Menurut Wakil Menteri BUMN RI Kartika Wirjoatmodjo, di BRI yang merupakan bank BUMN terbesar dan berbasis pelanggan terbesar dapat memberikan layanan ke segmen yang unbankable. Hal ini dilakukan secara konsisten dengan pendekatan offline and online interaction.
Baca Juga
"Bagi mereka yang belum familiar dengan digitalisasi layanan, BRI secara konsisten melakukan edukasi dan digitalisasi business process secara gradual,” ujar Kartika saat menjadi pembicara dalam diskusi panel “Transformasi Ekonomi Melalui Digitalisasi” pada Trade Investment & Industry Working Group (TIIWG) Road to G20: SOE International Conference di Bali, Senin (17/20/2022).
Advertisement
Kartika juga menyampaikan bahwa inovasi branchless banking AgenBRILink BRI dinilai mampu mendorong inklusi keuangan di Indonesia. Baginya, layanan perbankan dapat hadir secara lebih dekat dengan tetap menjalankan sentuhan digitalisasi di dalamnya.

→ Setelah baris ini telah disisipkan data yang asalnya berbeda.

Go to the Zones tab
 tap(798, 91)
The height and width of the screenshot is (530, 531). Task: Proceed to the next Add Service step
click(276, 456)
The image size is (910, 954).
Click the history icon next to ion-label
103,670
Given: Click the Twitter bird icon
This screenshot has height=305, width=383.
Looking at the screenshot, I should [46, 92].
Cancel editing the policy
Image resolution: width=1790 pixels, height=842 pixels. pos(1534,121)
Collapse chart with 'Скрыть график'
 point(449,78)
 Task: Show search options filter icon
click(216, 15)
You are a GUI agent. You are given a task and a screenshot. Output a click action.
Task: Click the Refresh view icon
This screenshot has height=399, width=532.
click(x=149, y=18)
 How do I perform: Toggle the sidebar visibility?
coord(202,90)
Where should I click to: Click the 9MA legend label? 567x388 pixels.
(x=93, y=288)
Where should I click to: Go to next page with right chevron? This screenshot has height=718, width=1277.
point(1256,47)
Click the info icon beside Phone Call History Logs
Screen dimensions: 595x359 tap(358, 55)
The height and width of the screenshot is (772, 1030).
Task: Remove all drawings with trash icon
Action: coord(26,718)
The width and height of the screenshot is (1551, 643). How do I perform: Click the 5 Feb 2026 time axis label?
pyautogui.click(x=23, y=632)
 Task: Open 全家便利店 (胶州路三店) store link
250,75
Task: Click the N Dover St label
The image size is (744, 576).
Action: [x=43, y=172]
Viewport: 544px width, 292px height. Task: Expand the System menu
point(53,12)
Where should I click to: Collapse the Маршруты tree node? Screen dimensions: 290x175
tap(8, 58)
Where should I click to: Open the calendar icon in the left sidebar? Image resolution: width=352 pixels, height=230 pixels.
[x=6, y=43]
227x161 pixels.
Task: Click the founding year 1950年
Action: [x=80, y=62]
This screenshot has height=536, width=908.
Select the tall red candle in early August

“AgenBRILink berperan penting dalam melayani kebutuhan transaksi masyarakat, khususnya di wilayah-wilayah yang belum dapat dijangkau oleh bank," katanya.
BRISPOT Jadi Solusi
AgenBRILink telah menjangkau lebih dari tiga per empat atau 77% desa di Indonesia. Hingga akhir September 2022, jumlah AgenBRILink telah mencapai 597.177 agen dengan jangkauan hingga ke 58.095 desa.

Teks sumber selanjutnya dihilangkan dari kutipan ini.